At the same time, it comes with some heavy responsibilities and risks vs local-state only ExpectedUtxos (paid to self). In particular there is a need to avoid/mitigate DOS attacks and a need to limit the max size of the pool which requires expiring entries. Unfortunately expiring entries also has a potential for losing funds... if all nodes expire a given ExpectedUtxo before it is claimed (converted to a monitored utxo) then the recipient can never claim it. This seems to me a serious issue.

External off-chain transfer methods (out-of-band) also risk funds loss. A possible distinction though is that neptune-core cannot really be blamed when that occurs. It seems neptune-core would carry more responsibility for ExpectedUtxo that it propagates between parties itself via p2p.
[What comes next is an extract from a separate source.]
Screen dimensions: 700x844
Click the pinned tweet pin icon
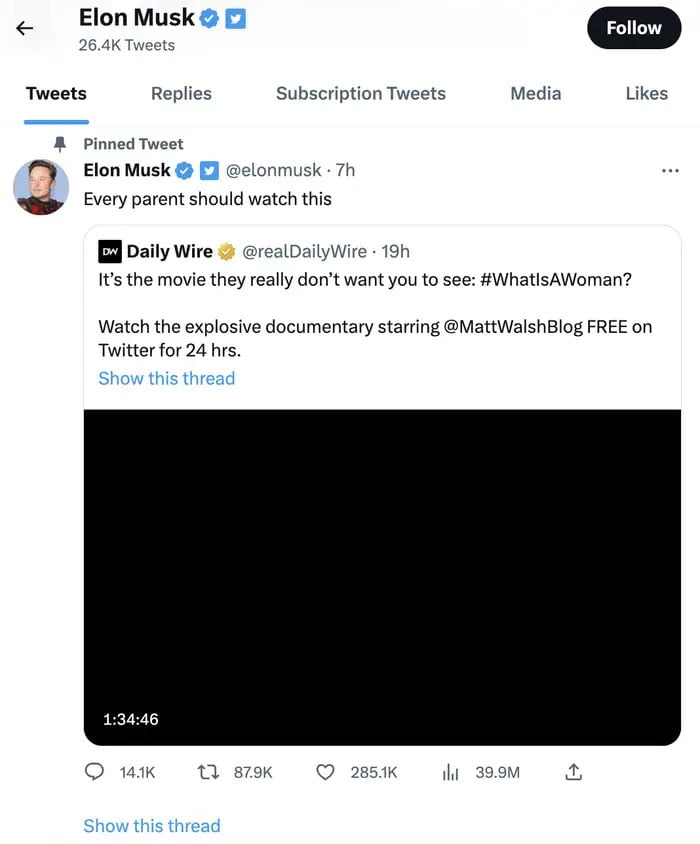coord(59,144)
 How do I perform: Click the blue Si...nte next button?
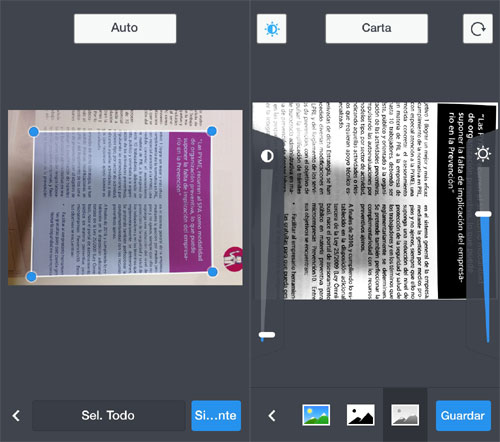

This may be a solveable problem. I believe though it will require some careful analysis of loss-of-funds scenarios and the guarantees we make (or don't make) to senders and recipients. The existing prune_stale_expected_utxos() method seems too simplistic and dangerous to me, which is why this PR disables it from being called by a timer. The time based expiration could result in a loss of funds simply by a recipient's node being offline for a month or clock set incorrectly. Deep re-org is another possibility.

These are things that should be considered if/when we go to actually implement the p2p based sharing.

It also seems possible to put the local-state (pay-to-self) ExpectedUtxo into a different storage bucket than (pay-to-other) ExpectedUtxo transferred via p2p. I really don't see any need to ever expire these local-state ExpectedUtxo; it is safest and most conservative not to do so.

So then, my thought is that the storage impl in this PR is simple and adequate for the local-state pay-to-self ExpectedUtxo. At such time in the future that we decide to implement the p2p sharing pool, it could have its own storage for pay-to-other ExpectedUtxo that are (typically) received from peers. That storage would likely need to be in a separate DB if we are still using levelDB and need to support removal of entries. This separation would also create a kind of firewall that prevents local-state ExpectedUtxo from ever being expired.

But the ExpectedUtxo data structure/the wallet state should somehow support this use case.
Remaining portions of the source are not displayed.